## WHAT TO DO
The response must consist of the lines below from the one with "AYÚDANOS A MANTENER" through the one with "DÍA DE LA TIERRA (1716, 36)", exactly as they appear and with both ends kept.

## MATERIALS PROVIDED
-=-=-=-=-
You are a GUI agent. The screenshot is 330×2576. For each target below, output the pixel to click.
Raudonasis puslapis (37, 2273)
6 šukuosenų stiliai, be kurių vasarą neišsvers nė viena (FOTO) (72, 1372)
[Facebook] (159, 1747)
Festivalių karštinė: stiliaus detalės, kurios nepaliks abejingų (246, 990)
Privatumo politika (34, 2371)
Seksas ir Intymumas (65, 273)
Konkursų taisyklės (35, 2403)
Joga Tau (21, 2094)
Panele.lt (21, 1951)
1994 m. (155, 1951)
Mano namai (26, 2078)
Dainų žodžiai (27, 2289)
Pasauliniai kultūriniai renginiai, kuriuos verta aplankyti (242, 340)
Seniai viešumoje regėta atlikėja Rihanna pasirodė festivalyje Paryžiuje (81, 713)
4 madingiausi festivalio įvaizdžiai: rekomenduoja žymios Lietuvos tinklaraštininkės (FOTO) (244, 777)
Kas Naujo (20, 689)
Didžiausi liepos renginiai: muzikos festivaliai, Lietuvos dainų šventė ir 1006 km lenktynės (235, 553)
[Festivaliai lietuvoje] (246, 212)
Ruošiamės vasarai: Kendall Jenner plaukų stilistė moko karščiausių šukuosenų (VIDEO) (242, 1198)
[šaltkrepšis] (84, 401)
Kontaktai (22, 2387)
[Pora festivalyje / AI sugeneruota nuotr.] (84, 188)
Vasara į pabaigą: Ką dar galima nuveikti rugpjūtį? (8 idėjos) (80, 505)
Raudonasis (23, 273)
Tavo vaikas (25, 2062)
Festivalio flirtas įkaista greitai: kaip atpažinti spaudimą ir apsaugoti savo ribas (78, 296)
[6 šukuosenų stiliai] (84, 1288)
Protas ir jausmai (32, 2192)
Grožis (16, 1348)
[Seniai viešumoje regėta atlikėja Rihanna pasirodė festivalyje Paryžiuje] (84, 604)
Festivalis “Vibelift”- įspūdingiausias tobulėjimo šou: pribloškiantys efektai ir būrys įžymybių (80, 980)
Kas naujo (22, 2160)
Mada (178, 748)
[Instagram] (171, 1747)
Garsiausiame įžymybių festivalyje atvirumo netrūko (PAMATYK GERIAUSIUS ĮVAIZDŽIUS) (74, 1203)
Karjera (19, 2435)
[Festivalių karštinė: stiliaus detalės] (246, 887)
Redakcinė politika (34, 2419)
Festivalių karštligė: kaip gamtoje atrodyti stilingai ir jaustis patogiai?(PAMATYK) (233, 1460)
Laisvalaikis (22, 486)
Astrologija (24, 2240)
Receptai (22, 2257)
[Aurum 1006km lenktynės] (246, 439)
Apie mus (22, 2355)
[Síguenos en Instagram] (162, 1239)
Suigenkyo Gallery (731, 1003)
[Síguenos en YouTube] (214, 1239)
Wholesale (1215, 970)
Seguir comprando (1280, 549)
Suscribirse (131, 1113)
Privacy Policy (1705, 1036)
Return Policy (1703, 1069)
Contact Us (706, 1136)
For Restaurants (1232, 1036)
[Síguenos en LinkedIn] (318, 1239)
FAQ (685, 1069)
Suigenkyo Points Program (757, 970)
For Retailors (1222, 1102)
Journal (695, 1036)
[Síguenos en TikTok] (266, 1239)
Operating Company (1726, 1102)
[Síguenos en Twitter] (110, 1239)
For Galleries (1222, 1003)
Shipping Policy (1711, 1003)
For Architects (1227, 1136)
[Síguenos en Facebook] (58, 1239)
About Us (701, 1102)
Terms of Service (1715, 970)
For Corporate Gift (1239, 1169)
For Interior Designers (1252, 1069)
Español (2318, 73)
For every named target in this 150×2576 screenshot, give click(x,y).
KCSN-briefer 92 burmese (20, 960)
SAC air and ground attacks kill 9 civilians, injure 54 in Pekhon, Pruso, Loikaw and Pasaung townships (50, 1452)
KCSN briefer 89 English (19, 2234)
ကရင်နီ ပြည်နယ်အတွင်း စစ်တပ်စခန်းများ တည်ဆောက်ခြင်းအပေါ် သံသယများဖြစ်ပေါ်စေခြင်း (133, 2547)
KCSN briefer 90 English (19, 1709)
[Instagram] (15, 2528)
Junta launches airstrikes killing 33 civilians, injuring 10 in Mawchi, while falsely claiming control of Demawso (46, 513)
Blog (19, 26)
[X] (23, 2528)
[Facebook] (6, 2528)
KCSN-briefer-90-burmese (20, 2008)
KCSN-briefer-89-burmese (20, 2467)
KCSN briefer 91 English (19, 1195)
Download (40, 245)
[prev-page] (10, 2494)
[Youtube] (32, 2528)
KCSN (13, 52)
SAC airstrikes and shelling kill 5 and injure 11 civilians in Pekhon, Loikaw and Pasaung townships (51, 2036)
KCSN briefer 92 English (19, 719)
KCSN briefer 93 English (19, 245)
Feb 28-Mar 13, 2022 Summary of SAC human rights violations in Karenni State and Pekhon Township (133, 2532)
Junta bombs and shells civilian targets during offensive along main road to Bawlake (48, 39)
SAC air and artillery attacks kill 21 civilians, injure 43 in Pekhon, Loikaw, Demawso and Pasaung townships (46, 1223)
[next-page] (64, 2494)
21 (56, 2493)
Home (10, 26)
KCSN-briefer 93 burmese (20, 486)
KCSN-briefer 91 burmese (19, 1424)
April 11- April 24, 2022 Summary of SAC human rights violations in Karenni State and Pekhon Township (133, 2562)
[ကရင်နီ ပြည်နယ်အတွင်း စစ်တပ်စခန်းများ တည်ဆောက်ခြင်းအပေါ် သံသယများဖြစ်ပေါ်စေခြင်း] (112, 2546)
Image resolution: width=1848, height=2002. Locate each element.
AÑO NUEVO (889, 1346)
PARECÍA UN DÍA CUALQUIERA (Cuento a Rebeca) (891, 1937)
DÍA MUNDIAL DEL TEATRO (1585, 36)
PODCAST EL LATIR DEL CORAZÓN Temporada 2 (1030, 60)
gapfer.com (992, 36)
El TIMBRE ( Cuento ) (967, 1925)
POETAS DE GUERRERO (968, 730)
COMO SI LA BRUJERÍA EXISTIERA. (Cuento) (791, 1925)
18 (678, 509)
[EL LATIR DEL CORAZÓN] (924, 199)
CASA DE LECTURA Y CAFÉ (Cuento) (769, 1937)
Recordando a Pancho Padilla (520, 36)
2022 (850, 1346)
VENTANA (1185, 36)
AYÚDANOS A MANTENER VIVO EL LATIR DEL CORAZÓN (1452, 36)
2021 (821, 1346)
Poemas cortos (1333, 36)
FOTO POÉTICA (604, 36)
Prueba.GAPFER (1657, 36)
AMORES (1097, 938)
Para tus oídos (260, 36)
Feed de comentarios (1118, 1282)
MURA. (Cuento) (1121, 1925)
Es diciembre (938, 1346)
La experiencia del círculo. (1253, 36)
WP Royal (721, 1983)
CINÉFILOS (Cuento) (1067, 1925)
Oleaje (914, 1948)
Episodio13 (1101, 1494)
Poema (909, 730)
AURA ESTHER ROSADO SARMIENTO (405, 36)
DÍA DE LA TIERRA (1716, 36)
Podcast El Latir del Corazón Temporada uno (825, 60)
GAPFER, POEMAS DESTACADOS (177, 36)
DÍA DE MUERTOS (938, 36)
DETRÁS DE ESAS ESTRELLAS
-=-=-=-=-
## ANSWER SPACE
AYÚDANOS A MANTENER VIVO EL LATIR DEL CORAZÓN (1452, 36)
2021 (821, 1346)
Poemas cortos (1333, 36)
FOTO POÉTICA (604, 36)
Prueba.GAPFER (1657, 36)
AMORES (1097, 938)
Para tus oídos (260, 36)
Feed de comentarios (1118, 1282)
MURA. (Cuento) (1121, 1925)
Es diciembre (938, 1346)
La experiencia del círculo. (1253, 36)
WP Royal (721, 1983)
CINÉFILOS (Cuento) (1067, 1925)
Oleaje (914, 1948)
Episodio13 (1101, 1494)
Poema (909, 730)
AURA ESTHER ROSADO SARMIENTO (405, 36)
DÍA DE LA TIERRA (1716, 36)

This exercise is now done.